Mammarella v. Ontario College of Teachers, 2023 ONSC 6654
CITATION: Mammarella v. Ontario College of Teachers, 2023 ONSC 6654
DIVISIONAL COURT FILE NO.: 025/23
DATE: 2023-11-27
SUPERIOR COURT OF JUSTICE – ONTARIO
DIVISIONAL COURT
RE: DANIEL MAMMARELLA, Applicant
AND: ONTARIO COLLEGE OF TEACHERS, Respondent
BEFORE: Backhouse, Matheson & Doyle JJ.
COUNSEL: Kirsty Niglas Collins, Austen Metcalfe and Jeremy Lee, for the Applicant
Christine Lonsdale and Adam H. Kanji, for the Respondent
HEARD at Toronto: November 21, 2023
ENDORSEMENT
[1] This application for judicial review was dismissed at the hearing with reasons to follow.
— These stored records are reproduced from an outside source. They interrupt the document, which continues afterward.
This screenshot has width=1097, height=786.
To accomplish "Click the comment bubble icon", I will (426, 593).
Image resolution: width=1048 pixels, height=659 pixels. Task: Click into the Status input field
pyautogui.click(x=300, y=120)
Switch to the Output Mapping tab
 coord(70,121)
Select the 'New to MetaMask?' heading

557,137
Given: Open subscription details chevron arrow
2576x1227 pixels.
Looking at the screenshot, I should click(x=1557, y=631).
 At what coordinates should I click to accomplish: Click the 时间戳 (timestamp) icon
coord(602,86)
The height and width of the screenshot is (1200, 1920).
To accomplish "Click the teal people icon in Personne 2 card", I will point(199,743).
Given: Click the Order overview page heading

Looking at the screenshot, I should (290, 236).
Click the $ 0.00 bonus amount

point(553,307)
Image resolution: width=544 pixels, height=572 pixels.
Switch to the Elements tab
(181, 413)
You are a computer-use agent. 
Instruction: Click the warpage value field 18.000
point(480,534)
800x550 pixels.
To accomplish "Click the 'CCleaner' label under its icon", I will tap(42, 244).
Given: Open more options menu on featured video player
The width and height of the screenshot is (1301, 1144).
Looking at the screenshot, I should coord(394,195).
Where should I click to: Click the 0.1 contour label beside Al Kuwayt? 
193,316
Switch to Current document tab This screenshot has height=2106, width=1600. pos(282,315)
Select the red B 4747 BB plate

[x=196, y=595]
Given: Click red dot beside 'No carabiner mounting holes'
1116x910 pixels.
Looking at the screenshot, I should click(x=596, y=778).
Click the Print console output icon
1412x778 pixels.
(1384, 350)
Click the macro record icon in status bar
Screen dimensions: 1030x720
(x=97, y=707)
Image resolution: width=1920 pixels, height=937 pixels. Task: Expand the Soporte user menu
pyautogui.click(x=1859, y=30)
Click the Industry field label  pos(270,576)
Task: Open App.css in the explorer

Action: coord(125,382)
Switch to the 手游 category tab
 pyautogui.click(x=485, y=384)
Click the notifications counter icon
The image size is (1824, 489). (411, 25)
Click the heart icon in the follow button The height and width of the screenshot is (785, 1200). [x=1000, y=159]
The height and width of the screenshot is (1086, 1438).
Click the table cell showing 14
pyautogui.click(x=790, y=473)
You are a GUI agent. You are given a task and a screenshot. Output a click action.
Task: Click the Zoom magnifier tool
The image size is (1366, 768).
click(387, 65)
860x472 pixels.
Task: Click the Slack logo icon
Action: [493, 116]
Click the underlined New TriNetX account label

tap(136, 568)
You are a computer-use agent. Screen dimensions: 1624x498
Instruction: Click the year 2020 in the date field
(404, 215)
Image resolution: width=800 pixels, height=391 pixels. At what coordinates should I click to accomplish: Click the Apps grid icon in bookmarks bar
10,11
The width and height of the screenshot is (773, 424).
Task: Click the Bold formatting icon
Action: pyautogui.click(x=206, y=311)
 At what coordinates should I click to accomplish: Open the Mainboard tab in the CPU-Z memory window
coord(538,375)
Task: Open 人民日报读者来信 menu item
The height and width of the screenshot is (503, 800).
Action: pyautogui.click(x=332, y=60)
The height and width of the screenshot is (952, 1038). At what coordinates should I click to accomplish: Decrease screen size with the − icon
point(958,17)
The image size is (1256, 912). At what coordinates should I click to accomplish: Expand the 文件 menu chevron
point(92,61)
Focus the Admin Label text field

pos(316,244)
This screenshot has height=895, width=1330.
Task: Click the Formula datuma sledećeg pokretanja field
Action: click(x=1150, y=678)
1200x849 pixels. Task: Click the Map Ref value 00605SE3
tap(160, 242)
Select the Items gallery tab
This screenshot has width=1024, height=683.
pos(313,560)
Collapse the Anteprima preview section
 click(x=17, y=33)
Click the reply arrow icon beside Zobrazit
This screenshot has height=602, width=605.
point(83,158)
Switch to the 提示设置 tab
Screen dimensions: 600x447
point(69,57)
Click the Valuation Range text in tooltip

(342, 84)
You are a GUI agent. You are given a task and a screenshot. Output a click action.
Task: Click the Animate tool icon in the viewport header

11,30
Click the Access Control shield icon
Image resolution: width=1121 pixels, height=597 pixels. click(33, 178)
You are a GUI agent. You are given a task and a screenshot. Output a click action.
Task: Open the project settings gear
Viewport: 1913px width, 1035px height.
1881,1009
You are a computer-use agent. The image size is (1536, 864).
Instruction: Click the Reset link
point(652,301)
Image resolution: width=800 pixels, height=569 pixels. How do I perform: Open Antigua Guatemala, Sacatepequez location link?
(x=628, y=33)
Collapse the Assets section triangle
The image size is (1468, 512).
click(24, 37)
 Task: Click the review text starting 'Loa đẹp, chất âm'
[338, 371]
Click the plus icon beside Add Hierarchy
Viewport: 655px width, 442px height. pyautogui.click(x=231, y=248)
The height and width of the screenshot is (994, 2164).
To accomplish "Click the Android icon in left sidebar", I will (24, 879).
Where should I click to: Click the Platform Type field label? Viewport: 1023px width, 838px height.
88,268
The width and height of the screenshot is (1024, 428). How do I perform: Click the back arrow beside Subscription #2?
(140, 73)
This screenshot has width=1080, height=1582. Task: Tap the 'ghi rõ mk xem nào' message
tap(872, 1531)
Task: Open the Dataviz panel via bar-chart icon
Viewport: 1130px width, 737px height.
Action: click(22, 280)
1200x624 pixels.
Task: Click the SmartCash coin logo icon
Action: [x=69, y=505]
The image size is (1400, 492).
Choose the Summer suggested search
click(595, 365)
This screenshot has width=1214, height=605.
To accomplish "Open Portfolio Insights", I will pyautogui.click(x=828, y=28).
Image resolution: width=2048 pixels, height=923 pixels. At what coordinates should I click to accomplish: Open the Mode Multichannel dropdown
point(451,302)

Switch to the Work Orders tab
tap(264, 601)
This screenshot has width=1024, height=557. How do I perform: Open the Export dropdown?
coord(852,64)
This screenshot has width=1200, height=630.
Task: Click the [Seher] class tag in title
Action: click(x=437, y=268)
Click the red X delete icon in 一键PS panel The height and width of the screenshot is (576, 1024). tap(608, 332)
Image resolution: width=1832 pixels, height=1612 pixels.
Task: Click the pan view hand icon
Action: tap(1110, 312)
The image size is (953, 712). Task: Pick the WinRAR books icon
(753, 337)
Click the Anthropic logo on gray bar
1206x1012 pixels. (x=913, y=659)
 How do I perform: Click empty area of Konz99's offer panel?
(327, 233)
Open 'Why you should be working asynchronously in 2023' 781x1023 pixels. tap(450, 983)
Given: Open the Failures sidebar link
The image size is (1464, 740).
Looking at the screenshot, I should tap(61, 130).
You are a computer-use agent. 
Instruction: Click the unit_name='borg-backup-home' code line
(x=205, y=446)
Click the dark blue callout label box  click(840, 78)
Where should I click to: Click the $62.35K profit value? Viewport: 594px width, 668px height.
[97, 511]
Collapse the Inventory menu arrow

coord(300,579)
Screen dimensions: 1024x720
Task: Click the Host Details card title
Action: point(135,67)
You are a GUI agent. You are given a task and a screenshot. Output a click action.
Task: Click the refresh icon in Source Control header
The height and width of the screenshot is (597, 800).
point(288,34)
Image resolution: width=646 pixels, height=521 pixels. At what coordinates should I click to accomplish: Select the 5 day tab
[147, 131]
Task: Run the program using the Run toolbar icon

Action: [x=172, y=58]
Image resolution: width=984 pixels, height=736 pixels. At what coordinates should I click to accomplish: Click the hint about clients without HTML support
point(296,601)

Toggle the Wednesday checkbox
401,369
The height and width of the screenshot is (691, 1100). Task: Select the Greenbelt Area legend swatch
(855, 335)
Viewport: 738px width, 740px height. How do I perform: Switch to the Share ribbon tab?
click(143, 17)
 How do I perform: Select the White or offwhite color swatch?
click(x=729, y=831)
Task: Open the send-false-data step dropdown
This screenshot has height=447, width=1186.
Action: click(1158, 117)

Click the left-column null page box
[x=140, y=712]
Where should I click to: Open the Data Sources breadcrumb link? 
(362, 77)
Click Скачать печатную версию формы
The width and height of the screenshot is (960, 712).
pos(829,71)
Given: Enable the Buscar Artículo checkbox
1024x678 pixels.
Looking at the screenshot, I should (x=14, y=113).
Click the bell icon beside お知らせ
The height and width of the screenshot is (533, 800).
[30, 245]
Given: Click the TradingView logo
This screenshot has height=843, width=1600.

These are those reasons.
[2] The applicant seeks judicial review of a decision of the Discipline Committee and the Fitness to Practise Committee of the Ontario College of Teachers (“OCT”) to amend Rule 7.03 of the Rules of Procedure of the Discipline and Fitness to Practise Committee. This amendment has the effect of bringing the third party production rule in line with the Supreme Court of Canada decision in R. v. Mills, 1999 637 (SCC), [1999] 3 S.C.R. 668, rather than the test outlined in the Supreme Court’s prior decision in R. v. O’Connor, 1995 51 (SCC), [1995] 4 S.C.R. 411.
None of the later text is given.